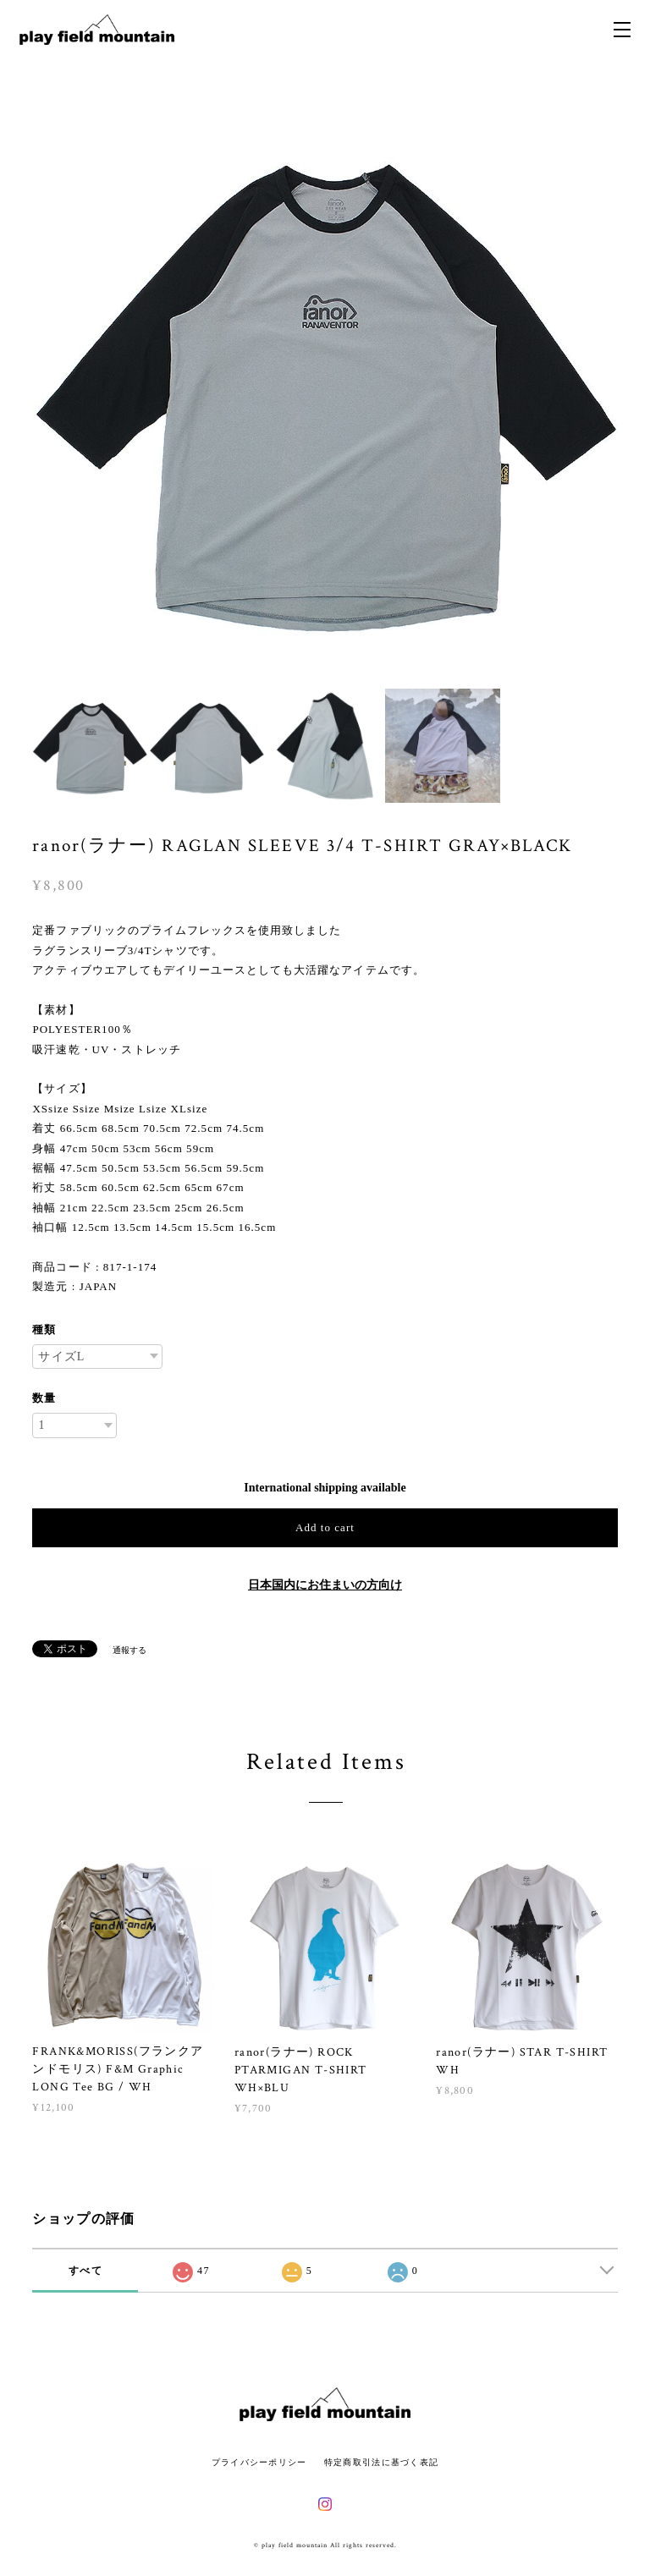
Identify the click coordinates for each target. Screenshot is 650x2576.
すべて (85, 2271)
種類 (44, 1329)
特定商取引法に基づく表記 (381, 2462)
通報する (129, 1650)
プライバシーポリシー (259, 2462)
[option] (325, 384)
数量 (44, 1398)
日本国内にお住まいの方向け (325, 1585)
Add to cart (325, 1527)
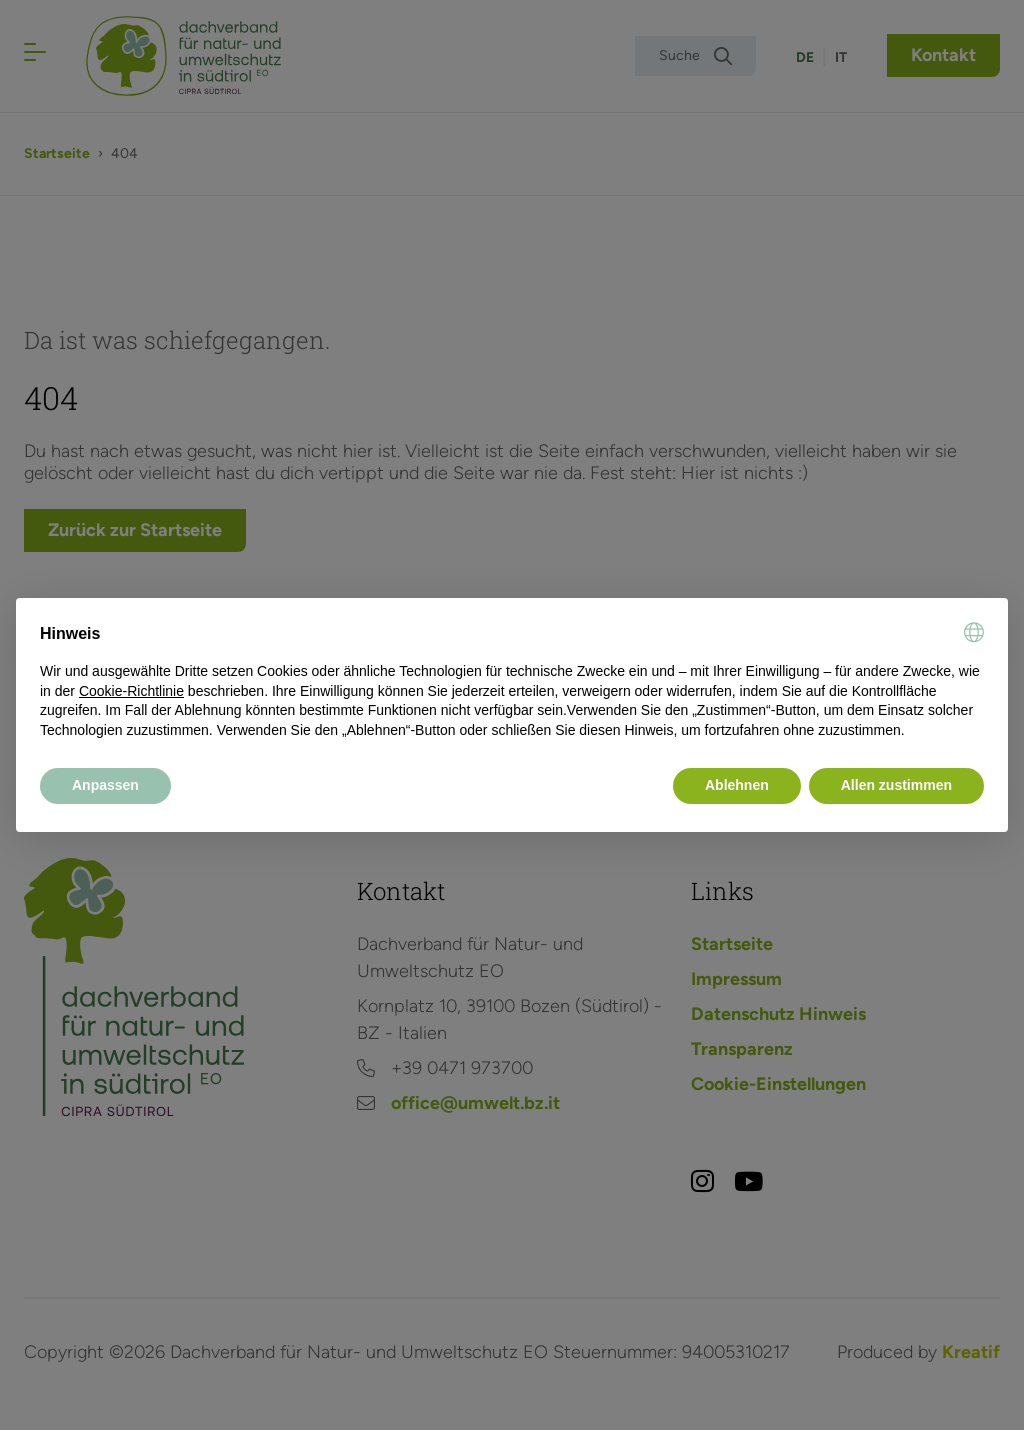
• • • • • • •
### Given instruction
Please pull out each line of the records that contains the string "coordinates" and list those lines.

### Written response
Identify the click coordinates for each target. Screenshot is 650x2576.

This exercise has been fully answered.